Teks yang Disediakan:
----------------
Sebagai catatan, pada 1996, rasio utang kita hanya 24 persen. Pada masanya, angka ini juga pernah dianggap aman. Padahal, saat krisis mulai terjadi, tahun 1997, akibat inflasi dan jatuhnya nilai tukar, rasionya melonjak menjadi 38 persen. Tahun 1998, rasionya melonjak kembali menjadi 57,7 persen. Antara periode 1999 hingga 2003, rasionya naik lagi menjadi lebih dari 60 persen, masing-masing 85,4 persen (1999), 88,7 persen (2000), 77,2 persen (2001), 67,2 persen (2002), dan 61,1 persen (2003).
Di akhir periode pemerintahan Presiden Megawati, rasio utang kita ada di angka 56,5 persen (2004). Selama sepuluh tahun periode kepemimpinan Presiden Susilo Bambang Yudhoyono (SBY), rasio utang kita berhasil diturunkan hingga tinggal 24,7 persen (2014). Sayangnya, selama lima tahun pertama pemerintahan Presiden Joko Widodo, rasio utang kita kembali meningkat hingga di atas 30 persen.
Di sisi lain, meski jumlah utang terus meningkat, namun laju kenaikan pendapatan kita jauh tertinggal. Artinya, laju penambahan utang lebih cepat dari kenaikan pendapatan.
Sebagai pembanding, rata-rata rasio pajak (tax ratio) selama 10 tahun pemerintahan Presiden SBY adalah 14,86 persen. Namun, selama lima tahun pertama pemerintahan Presiden Joko Widodo, rasio pajak kita rata-rata hanya limit 11 persen. Itu sebabnya, rasio utang Pemerintah terhadap pendapatan negarapun jadi meningkat, dari sebelumnya “hanya” 168,25 persen di akhir periode Presiden SBY (2014), menjadi 244,15 persen di akhir periode pertama Presiden Joko Widodo (2019). Artinya, jumlah utang kita di akhir tahun 2019 sudah 2,5 kali lebih besar daripada pendapatan.
Dengan analisis tadi, klaim jumlah utang kita saat ini masih dalam batas aman bisa membahayakan.
Sepanjang lima tahun lalu, Pemerintah tak hati-hati dalam mengelola keuangan negara, sehingga kita kian terjerumus pada jurang defisit. Saya khawatir, krisis kesehatan akibat Corona ini akan dijadikan dalih oleh Pemerintah untuk mengeruk utang sebesar-besarnya untuk menutupi compang-campingnya keuangan negara, jadi bukan untuk mengatasi krisis yang sedang dihadapi rakyat itu sendiri. Ini baru satu kekhawatiran.
Kekhawatiran saya yang lain adalah pemerintah tidak sanggup membuat terobosan untuk mengatasi krisis yang tengah berlangsung. Padahal, menghadapi krisis yang tidak biasa ini, pemerintah seharusnya berusaha membuat banyak terobosan, dan bukannya terjebak pada solusi konvensional dengan terus-menerus memperbesar utang.
----------------
Entri yang Diberikan:

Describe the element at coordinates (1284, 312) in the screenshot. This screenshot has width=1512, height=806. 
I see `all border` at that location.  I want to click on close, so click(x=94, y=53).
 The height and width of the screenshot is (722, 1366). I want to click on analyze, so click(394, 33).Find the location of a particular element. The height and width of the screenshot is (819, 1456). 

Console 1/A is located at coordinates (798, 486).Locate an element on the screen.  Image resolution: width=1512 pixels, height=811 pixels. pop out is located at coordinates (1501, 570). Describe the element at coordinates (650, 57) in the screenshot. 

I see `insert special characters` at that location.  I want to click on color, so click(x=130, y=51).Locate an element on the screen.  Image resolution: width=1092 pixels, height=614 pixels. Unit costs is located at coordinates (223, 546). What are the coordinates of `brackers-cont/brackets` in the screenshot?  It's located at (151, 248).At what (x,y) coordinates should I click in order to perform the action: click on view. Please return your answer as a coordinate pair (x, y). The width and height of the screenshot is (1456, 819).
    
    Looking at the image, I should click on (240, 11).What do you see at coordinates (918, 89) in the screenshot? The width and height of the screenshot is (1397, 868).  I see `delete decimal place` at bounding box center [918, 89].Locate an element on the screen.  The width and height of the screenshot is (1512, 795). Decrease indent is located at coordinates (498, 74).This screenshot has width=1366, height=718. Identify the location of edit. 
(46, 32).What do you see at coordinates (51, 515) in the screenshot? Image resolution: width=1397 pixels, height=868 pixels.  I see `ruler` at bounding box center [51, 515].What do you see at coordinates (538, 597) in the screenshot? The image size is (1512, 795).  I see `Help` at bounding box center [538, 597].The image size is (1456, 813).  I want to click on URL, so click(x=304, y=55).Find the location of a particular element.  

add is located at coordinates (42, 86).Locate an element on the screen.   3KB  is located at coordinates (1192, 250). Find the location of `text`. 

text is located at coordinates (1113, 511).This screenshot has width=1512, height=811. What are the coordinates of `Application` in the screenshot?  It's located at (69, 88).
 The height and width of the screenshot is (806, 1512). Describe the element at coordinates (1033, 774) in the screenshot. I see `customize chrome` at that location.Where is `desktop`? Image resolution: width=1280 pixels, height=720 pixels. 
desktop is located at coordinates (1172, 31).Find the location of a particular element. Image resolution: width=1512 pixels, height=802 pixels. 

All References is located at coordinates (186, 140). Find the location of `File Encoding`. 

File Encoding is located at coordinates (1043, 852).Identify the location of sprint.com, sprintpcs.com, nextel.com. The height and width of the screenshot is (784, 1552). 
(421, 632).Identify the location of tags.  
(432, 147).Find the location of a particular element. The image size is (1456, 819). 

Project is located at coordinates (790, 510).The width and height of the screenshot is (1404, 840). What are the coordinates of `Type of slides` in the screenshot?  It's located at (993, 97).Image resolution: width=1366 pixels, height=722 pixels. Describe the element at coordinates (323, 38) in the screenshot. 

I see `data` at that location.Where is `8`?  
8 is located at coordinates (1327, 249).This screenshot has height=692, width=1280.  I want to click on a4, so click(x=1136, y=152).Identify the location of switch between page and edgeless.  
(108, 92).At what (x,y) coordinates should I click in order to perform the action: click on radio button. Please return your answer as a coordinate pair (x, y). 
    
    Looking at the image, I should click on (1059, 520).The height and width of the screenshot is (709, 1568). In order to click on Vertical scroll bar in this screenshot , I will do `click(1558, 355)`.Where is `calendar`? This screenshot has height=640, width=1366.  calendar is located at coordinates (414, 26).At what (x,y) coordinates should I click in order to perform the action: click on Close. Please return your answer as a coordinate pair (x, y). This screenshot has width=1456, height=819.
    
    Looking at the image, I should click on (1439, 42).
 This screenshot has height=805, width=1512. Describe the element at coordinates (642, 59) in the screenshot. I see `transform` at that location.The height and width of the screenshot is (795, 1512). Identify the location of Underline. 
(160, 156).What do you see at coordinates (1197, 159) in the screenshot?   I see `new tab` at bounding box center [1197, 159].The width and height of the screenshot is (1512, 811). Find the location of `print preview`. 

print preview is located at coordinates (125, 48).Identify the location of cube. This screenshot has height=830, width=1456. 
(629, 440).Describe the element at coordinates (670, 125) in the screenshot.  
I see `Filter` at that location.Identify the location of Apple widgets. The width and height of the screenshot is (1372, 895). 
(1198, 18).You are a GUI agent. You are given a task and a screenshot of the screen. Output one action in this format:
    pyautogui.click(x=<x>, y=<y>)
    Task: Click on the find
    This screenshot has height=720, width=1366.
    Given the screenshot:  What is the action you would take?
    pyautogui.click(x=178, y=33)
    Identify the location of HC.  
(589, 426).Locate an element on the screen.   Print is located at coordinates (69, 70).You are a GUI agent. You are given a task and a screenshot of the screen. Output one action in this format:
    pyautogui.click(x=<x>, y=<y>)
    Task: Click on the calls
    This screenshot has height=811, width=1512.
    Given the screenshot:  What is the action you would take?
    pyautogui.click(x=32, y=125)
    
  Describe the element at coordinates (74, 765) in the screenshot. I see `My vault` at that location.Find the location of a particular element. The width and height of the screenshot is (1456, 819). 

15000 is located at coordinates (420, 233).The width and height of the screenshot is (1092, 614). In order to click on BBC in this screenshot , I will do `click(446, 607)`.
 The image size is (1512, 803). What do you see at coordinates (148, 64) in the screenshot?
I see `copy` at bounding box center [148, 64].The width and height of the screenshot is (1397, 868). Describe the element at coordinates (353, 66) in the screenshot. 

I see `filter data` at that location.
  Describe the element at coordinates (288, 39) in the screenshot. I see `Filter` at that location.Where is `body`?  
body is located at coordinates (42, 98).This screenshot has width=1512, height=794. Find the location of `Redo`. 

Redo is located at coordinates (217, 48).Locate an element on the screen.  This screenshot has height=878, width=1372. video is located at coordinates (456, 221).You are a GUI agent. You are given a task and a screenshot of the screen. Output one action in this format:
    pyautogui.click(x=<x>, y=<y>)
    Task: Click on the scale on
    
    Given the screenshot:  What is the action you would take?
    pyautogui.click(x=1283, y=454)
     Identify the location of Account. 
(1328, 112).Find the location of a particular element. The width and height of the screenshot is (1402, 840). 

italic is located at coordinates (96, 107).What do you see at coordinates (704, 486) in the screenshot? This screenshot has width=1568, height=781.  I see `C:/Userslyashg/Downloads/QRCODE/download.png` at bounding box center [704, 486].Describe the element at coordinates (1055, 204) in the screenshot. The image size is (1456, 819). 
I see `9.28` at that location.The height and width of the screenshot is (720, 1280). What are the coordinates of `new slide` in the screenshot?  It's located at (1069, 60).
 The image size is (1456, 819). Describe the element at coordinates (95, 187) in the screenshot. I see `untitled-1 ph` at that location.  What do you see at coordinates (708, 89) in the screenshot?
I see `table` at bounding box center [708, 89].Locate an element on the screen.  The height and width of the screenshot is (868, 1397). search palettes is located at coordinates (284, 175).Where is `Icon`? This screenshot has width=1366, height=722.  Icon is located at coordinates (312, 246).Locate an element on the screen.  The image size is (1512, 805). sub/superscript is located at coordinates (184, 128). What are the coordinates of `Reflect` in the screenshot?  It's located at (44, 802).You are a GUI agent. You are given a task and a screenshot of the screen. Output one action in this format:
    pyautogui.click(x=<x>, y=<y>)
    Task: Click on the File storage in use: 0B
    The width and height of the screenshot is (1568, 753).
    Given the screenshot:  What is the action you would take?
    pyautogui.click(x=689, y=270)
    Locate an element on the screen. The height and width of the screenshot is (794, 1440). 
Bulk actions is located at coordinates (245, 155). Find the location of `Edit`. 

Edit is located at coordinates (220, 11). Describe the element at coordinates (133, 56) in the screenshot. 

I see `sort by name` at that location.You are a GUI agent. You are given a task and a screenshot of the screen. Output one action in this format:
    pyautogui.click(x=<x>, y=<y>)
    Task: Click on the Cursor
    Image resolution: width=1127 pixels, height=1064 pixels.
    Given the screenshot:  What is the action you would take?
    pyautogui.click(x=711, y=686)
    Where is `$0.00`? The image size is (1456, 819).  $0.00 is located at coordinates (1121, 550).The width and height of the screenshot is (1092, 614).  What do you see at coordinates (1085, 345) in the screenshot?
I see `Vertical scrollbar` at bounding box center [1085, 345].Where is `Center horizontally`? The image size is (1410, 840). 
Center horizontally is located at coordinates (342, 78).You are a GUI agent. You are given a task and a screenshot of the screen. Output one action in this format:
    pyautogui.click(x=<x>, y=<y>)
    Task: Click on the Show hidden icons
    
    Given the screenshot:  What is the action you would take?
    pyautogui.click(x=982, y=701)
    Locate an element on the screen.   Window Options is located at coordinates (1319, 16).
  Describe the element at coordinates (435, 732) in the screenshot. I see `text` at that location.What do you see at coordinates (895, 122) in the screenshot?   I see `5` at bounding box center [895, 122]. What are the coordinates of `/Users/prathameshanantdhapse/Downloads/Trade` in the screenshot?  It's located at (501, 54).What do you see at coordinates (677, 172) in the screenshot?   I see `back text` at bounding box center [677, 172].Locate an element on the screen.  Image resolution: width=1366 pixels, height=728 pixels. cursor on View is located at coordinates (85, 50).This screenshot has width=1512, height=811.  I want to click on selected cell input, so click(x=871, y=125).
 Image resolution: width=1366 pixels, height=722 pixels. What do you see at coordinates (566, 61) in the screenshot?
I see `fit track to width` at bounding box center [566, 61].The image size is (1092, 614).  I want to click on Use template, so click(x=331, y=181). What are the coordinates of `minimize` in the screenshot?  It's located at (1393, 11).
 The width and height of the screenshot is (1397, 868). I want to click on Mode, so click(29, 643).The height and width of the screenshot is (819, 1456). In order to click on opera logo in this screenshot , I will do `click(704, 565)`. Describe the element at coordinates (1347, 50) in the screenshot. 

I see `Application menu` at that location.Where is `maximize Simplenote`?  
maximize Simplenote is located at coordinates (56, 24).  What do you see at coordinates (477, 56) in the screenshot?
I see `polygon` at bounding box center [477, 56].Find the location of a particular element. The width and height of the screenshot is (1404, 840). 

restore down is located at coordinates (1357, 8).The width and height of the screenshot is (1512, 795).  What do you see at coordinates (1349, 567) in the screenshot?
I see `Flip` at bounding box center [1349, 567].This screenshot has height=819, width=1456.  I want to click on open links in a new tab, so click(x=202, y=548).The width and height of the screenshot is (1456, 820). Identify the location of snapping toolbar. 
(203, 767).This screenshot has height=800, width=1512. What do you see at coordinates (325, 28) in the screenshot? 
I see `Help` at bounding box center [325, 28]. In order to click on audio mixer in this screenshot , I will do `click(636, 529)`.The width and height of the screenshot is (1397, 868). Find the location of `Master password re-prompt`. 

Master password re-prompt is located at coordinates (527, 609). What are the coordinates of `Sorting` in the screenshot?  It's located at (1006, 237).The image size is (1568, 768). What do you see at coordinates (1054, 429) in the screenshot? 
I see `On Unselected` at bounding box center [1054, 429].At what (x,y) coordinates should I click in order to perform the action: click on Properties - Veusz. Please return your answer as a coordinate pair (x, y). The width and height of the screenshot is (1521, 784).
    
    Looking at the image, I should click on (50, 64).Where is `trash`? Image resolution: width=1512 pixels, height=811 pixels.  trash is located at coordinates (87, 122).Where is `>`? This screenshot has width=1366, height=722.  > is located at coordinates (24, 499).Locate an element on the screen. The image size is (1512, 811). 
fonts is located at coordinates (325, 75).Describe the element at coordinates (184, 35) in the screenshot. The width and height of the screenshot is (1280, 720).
----------------
Tugas Anda:
**1)** Sebutkan semua angka rasio utang tahunan untuk periode 1999 sampai 2003 yang tercantum dalam teks tentang rasio utang, lengkap dengan tahunnya.
**2)** Menurut teks tentang rasio utang, berapa rata-rata rasio pajak selama 10 tahun pemerintahan Presiden SBY?
**3)** Teruskan teks tentang rasio utang mulai setelah kalimat terakhirnya.

Jawaban Tugas:
**1)** 85,4 persen (1999), 88,7 persen (2000), 77,2 persen (2001), 67,2 persen (2002), dan 61,1 persen (2003).

**2)** 14,86 persen.

**3)**
Kalaupun misalnya harus berutang, pemerintah seharusnya mencari opsi lain, selain berutang ke pasar melalui penerbitan surat utang. Sebab, dalam kondisi seperti sekarang ini, surat utang kita tidak ada harganya. Kita harus memberi ‘yield’, atau imbal hasil yang tinggi, agar obligasi kita dibeli investor. Masalahnya, yield yang tinggi itu jelas tidak ekonomis, dan sangat membebani keuangan kita.
Pekan lalu Moody’s Investors Service sudah memperingatkan potensi naiknya beban bunga utang Indonesia. Naiknya yield SUN yang disertai dengan pelemahan kurs rupiah, menurut mereka, akan kian melambungkan beban bunga utang pemerintah ke depan.
Lantas, apa solusinya?
Pertama, sebelum membuka opsi penambahan utang, pemerintah seharusnya merasionalisasi anggaran negara terlebih dahulu. Belanja dan pengeluaran yang tidak perlu, tidak mendesak, harus segera dialihkan untuk mengatasi krisis. Anggaran untuk pemindahan ibukota harus distop termasuk sarana pendukungnya. Pembangunan infrastruktur, misalnya, kecuali dalam bidang kesehatan dan pendidikan, seharusnya dihentikan dulu, dan dialihkan anggarannya.
Kedua, kalaupun terpaksa harus berutang, saya kira kita bisa mencari opsi utang ‘government to government’ saja, di mana dengan bekal hubungan bilateral yang baik, kita mungkin bisa mendapatkan pinjaman dengan bunga yang lebih rendah dan tidak membebani. Carilah opsi pinjaman yang lebih murah dari penerbitan obligasi.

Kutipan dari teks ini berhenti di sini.